A general-purpose ETL pipeline that ingests any financial Excel workbook, transforms the data, and loads it into a SQLite database.

Project Roadmap

  1. ETL Pipeline
  2. Economic adjustment layer (inflation / time-value)
  3. EcoEye2 (web UI: ingest, edit, adjustments, charts) ← see below
  4. AI-powered Analysis

Quick Start

pip install -r requirements.txt

# 1. Drop your Excel file(s) into data/raw/
# 2. Edit config/settings.py → SOURCES to describe the sheets
# 3. Run:
python run_etl.py            # process all configured sources
python run_etl.py data_reel  # process a single table

Project Structure

PFA/
├── config/
│   ├── settings.py           # Paths, logging, SOURCES configuration
│   ├── econ_settings.py      # Macro sources, BASE_PERIOD, ADJUSTMENTS
│   └── bam_policy_rates.csv  # Hand-maintained BAM key-rate steps (optional)
├── data/
│   ├── raw/                  # Drop Excel files here (.gitignored)
│   ├── processed/            # Optional Parquet output
│   └── econ/cache/           # Parquet cache for macro fetches (.gitignored)
├── db/
│   └── pfa.db                # SQLite database (.gitignored)
├── etl/
│   ├── extract.py            # Read Excel sheets → DataFrames
│   ├── transform.py          # Clean, normalise, reshape data
│   └── load.py               # Write to SQLite / Parquet
├── econ/
│   ├── fetcher.py            # Pull HCP / World Bank / FRED / BAM → econ_indicators
│   ├── apply.py              # Build parallel `*_real` tables in SQLite
│   ├── sources/              # Per-provider clients + HCP article scraper
│   └── adjusters/            # CPI/PPI deflator + time-value (PV) helpers
├── ecoeye2/
│   ├── server/               # FastAPI (EcoEye2 API + static SPA build)
│   └── web/                  # React + Vite frontend
├── logs/                     # ETL run logs (.gitignored)
├── run_etl.py                # Main ETL entry point
├── run_econ.py               # Macro fetch + apply real-value layer
├── run_ecoeye2.py            # Dev server: uvicorn EcoEye2 API
├── verify_db.py              # Quick DB inspection helper
└── requirements.txt

How to Add a New Data Source

  1. Place the Excel file in data/raw/.
  2. Open config/settings.py and add an entry to the SOURCES dict:
SOURCES = {
    "my_report.xlsx": {
        "revenue": {
            "sheet_name": "Sheet1",
            "header_row": 0,       # 0-based row with column headers
            "usecols": "A:F",      # Excel column range (None = all)
            "transform_type": "transactional",
        },
    },
}
  1. Run python run_etl.py.

Economic Adjustment Layer

After ETL has populated db/pfa.db, you can fetch macro indicators and create parallel *_real tables (raw tables are unchanged).

Sources (automated)

Priority Provider Series (examples)
1 HCP (hcp.ma) Latest IPC / IPPI article pages → Excel when linked
2 FRED MARCPIALLMINMEI (monthly CPI), CPALTT01MAM657N (YoY) — requires FRED_API_KEY
3 World Bank FP.CPI.TOTL, FP.CPI.TOTL.ZG; PPI chain falls back to NY.GDP.DEFL.ZS (annual GDP deflator) when IPPI is unavailable
4 BAM Policy rate from config/bam_policy_rates.csv (hand-maintained schedule, expanded to monthly)

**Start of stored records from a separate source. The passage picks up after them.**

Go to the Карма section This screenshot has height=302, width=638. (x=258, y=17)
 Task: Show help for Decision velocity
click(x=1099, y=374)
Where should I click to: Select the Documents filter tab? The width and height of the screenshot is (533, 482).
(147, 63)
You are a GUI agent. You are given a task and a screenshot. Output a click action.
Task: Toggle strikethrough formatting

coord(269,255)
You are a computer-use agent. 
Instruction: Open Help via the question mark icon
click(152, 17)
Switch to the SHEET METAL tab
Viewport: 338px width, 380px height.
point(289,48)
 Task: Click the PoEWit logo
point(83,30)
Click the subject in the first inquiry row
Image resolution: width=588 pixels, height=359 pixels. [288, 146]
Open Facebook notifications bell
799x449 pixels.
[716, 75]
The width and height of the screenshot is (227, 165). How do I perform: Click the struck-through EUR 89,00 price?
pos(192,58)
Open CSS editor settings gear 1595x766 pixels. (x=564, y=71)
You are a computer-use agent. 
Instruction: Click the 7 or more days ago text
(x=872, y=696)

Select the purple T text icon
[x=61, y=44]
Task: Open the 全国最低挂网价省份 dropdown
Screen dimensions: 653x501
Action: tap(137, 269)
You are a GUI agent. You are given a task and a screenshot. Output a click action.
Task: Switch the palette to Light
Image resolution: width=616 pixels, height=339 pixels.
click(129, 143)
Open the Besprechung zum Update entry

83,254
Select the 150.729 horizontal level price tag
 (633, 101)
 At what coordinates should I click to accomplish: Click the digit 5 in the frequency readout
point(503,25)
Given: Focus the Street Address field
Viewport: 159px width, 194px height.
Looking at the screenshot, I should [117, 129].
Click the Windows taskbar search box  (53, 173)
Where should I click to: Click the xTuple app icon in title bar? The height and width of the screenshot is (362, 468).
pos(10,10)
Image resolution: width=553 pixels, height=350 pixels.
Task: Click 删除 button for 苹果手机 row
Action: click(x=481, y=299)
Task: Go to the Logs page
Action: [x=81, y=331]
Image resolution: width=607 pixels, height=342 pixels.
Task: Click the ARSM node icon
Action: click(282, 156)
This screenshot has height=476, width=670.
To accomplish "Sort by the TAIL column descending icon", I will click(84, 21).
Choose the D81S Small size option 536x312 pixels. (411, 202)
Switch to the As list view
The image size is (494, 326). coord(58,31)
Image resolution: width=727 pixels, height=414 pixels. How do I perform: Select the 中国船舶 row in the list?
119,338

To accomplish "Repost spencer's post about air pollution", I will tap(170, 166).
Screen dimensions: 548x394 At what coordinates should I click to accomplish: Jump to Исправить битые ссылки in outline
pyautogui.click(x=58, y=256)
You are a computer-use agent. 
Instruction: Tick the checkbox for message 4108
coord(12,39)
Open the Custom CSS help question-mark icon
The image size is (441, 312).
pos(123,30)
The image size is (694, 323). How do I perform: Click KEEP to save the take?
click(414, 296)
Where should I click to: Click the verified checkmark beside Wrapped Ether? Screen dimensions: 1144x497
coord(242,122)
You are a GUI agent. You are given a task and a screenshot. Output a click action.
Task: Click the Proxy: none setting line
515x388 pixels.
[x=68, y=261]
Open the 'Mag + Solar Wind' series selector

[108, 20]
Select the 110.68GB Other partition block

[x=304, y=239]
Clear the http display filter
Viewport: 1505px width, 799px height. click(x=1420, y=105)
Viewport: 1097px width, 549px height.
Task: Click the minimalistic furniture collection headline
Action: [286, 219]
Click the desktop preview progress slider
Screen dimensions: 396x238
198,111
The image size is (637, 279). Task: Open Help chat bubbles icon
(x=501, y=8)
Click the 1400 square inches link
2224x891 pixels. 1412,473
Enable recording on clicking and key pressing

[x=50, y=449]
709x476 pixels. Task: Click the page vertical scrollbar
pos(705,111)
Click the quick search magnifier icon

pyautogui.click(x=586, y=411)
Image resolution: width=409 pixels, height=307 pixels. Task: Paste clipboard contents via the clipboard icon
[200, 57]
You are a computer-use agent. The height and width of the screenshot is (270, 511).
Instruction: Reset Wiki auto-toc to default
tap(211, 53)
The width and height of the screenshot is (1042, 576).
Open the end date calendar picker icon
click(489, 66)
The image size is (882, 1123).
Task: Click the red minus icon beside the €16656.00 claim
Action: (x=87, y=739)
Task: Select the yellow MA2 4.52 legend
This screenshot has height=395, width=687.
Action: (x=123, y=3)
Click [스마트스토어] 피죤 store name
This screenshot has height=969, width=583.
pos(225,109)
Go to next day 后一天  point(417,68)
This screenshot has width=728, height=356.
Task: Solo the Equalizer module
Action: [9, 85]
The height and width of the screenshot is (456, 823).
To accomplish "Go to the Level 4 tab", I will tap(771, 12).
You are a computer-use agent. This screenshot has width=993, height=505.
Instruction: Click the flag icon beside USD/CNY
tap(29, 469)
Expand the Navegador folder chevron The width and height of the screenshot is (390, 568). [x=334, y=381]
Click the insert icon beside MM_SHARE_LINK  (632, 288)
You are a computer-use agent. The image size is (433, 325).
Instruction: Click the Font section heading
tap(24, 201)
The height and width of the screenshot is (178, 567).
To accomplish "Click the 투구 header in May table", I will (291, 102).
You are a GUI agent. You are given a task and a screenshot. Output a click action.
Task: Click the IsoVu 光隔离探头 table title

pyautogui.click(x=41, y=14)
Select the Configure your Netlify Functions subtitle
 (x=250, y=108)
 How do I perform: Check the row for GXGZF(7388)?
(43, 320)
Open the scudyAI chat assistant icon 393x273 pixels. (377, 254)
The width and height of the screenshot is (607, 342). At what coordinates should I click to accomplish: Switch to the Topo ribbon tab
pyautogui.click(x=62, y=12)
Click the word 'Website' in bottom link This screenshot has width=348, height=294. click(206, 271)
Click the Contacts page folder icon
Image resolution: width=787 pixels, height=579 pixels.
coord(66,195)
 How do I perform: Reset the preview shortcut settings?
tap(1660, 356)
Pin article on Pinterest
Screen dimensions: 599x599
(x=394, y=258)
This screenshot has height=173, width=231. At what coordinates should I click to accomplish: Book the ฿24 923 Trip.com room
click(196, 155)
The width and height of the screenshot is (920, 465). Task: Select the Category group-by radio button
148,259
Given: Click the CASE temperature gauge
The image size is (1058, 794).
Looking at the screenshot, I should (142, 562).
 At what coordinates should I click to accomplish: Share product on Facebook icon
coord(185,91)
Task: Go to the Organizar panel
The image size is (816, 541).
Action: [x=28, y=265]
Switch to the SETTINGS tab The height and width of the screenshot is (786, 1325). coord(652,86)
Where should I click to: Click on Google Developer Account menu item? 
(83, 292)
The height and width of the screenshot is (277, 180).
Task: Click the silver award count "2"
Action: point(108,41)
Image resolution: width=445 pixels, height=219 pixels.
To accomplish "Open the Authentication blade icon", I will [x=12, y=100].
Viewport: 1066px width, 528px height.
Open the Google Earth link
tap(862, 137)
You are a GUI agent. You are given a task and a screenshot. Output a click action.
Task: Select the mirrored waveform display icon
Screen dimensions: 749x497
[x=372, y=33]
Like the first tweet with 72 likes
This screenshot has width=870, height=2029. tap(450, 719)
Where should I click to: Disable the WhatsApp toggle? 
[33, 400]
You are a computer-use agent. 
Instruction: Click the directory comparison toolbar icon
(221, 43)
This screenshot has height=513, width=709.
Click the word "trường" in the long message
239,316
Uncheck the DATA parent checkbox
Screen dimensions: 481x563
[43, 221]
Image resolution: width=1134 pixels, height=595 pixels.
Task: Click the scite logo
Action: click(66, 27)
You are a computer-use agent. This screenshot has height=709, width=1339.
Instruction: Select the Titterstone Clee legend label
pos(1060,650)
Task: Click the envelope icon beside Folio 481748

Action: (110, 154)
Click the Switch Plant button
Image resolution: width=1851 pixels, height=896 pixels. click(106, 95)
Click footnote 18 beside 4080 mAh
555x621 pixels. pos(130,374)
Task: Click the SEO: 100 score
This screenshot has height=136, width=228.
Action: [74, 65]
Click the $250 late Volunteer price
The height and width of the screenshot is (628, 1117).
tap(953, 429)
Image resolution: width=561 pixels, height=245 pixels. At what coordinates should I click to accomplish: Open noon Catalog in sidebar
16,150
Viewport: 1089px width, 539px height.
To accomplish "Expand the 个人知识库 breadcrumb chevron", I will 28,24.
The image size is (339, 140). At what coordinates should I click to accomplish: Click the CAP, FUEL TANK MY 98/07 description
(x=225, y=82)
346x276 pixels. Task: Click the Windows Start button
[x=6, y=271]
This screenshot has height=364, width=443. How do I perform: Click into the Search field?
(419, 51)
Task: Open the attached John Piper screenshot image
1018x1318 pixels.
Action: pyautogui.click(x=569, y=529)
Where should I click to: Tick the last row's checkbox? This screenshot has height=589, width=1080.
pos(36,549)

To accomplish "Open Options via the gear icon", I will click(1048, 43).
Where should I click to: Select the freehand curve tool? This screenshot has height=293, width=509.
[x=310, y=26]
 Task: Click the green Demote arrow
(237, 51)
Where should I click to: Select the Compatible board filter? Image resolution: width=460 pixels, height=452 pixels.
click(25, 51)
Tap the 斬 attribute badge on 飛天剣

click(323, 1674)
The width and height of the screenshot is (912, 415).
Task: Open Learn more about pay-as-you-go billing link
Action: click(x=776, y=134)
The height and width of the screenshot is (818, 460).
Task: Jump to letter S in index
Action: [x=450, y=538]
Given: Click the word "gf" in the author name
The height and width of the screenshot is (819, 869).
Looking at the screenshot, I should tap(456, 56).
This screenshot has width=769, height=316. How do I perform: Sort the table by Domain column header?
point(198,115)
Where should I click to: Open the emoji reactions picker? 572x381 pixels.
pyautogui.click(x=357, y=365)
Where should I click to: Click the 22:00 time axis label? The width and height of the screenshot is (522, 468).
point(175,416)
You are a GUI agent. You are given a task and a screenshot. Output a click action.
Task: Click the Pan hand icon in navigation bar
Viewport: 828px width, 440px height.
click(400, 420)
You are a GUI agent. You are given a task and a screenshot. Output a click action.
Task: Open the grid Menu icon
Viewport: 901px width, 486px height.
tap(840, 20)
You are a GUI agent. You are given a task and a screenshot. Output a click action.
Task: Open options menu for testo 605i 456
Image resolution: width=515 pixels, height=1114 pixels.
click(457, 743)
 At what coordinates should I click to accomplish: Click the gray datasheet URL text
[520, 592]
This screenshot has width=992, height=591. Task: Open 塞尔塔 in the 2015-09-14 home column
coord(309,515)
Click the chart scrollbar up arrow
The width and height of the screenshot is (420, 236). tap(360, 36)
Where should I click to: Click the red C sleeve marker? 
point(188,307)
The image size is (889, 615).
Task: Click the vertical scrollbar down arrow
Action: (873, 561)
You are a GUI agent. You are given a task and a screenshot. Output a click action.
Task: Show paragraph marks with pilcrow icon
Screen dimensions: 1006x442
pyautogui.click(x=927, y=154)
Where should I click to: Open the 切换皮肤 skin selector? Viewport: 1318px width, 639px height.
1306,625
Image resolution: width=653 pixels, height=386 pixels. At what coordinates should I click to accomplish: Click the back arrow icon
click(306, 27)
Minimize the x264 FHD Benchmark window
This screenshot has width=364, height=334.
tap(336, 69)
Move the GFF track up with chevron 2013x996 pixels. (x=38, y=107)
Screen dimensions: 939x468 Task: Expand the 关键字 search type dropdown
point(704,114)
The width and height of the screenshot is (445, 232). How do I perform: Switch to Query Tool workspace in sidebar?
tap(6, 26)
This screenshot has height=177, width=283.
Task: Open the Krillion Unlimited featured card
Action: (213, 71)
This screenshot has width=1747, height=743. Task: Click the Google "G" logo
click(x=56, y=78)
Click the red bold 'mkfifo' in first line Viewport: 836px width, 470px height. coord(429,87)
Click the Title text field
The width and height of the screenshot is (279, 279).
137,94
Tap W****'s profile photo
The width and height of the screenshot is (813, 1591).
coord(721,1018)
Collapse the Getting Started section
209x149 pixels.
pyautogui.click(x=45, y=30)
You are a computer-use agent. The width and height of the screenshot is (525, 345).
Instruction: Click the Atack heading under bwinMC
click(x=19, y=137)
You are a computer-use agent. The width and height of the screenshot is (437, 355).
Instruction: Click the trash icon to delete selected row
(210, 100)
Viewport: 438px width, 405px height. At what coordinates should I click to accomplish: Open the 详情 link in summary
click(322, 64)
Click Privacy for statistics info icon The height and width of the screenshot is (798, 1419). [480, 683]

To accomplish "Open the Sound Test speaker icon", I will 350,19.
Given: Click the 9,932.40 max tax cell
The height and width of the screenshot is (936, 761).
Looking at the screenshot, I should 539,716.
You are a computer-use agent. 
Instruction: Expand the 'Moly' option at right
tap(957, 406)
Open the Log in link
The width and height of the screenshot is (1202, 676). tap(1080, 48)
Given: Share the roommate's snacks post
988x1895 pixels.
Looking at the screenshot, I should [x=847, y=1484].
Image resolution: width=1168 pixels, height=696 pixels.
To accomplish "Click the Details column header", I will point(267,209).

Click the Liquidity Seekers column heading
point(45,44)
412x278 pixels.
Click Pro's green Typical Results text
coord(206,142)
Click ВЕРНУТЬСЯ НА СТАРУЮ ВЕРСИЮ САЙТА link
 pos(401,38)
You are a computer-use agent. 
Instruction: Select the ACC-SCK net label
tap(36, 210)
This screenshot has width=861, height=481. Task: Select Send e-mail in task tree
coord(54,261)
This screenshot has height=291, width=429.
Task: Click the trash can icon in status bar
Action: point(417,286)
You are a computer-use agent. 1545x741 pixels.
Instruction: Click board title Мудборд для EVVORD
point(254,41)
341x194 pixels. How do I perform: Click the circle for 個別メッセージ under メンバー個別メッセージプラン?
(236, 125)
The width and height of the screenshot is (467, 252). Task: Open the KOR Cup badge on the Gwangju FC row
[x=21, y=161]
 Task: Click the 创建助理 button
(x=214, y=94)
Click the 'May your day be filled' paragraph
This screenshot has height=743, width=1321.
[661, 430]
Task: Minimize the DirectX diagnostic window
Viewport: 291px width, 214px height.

Cache files are written under data/econ/cache/. Long-format history is stored in SQLite table econ_indicators.

Configuration

  • config/econ_settings.py: BASE_PERIOD (deflation anchor, YYYY-MM), INDICATOR_CHAIN (per-indicator source order), ADJUSTMENTS (which table uses CPI vs PPI, dates, optional year_default for month-only budgets), DISCOUNT (annual rate + PV reference date).
  • Copy .env.example to .env and set FRED_API_KEY for monthly Morocco CPI when HCP Excel is not linked on article pages.

Commands

pip install -r requirements.txt

python run_econ.py fetch          # refresh econ_indicators (+ Parquet cache)
python run_econ.py fetch --source worldbank   # only that provider's chain steps
python run_econ.py apply          # build data_reel_real, data_bilan_real, ...
python run_econ.py all            # fetch then apply

apply adds nominal deflators (cpi_deflator / ppi_deflator), amount_real_<BASE>, and amount_pv_<refdate> (time-value to DISCOUNT["ref_date"]) where a single amount column exists. Wide balance-sheet / HR sheets are auto-melted when columns look like 2023_01_01_00_00_00. Client/supplier aging uses as_of_date from the config.

EcoEye2 (web application)

EcoEye2 is a FastAPI + React (TypeScript) UI for the full flow: upload workbooks, run ETL, edit raw SQLite rows, fetch/apply economic adjustments, and visualize nominal vs real (before/after) series.

Run (development)

Terminal 1 – API (loads .env from project root for FRED_API_KEY, ECOEYE2_*):

pip install -r requirements.txt
python run_ecoeye2.py
# OpenAPI: http://127.0.0.1:8000/docs

Terminal 2 – SPA (Vite proxies /api to port 8000):

cd ecoeye2/web
npm install
npm run dev
# App: http://127.0.0.1:5173

Run (single server, production build)

cd ecoeye2/web && npm run build
uvicorn ecoeye2.server.main:app --host 0.0.0.0 --port 8000
# UI + API: http://127.0.0.1:8000/

Environment

Variable Purpose
ECOEYE2_DB_PATH SQLite file (default db/pfa.db)
ECOEYE2_RAW_DIR Upload directory (default data/raw)
ECOEYE2_API_KEY If set, API requires header X-Api-Key on mutating routes
VITE_ECOEYE2_API_KEY (frontend .env) same value for browser requests
FRED_API_KEY Monthly Morocco CPI via FRED when HCP Excel is unavailable

Docker

docker compose build
docker compose up

Mount a volume with your data/raw Excel files and pfa.db (or let the app create an empty DB and run ETL from the UI after copying templates).

Layout

Available Transform Types

Type Use case
transactional Row-per-transaction data (partner, month, amount)
budget Budget/forecast tables with a label column
balance_sheet ID columns + monthly date columns → melted long format
mapping Account code → hierarchy levels
aging Entity name + aging buckets (clients/suppliers)
time_series ID columns + monthly date columns → melted long format
generic Clean names, drop empties, deduplicate only

Each type accepts optional transform_opts passed as keyword arguments. For example:

"transform_opts": {"label": "topline_net"}   # for budget type
"transform_opts": {"entity_type": "client"}  # for aging type

Tech Stack

  • Python 3.12 – pandas, openpyxl, requests, beautifulsoup4, pyarrow, FastAPI, uvicorn
  • React 19 + Vite 8 – EcoEye2 SPA (TanStack Table, Recharts, Tailwind)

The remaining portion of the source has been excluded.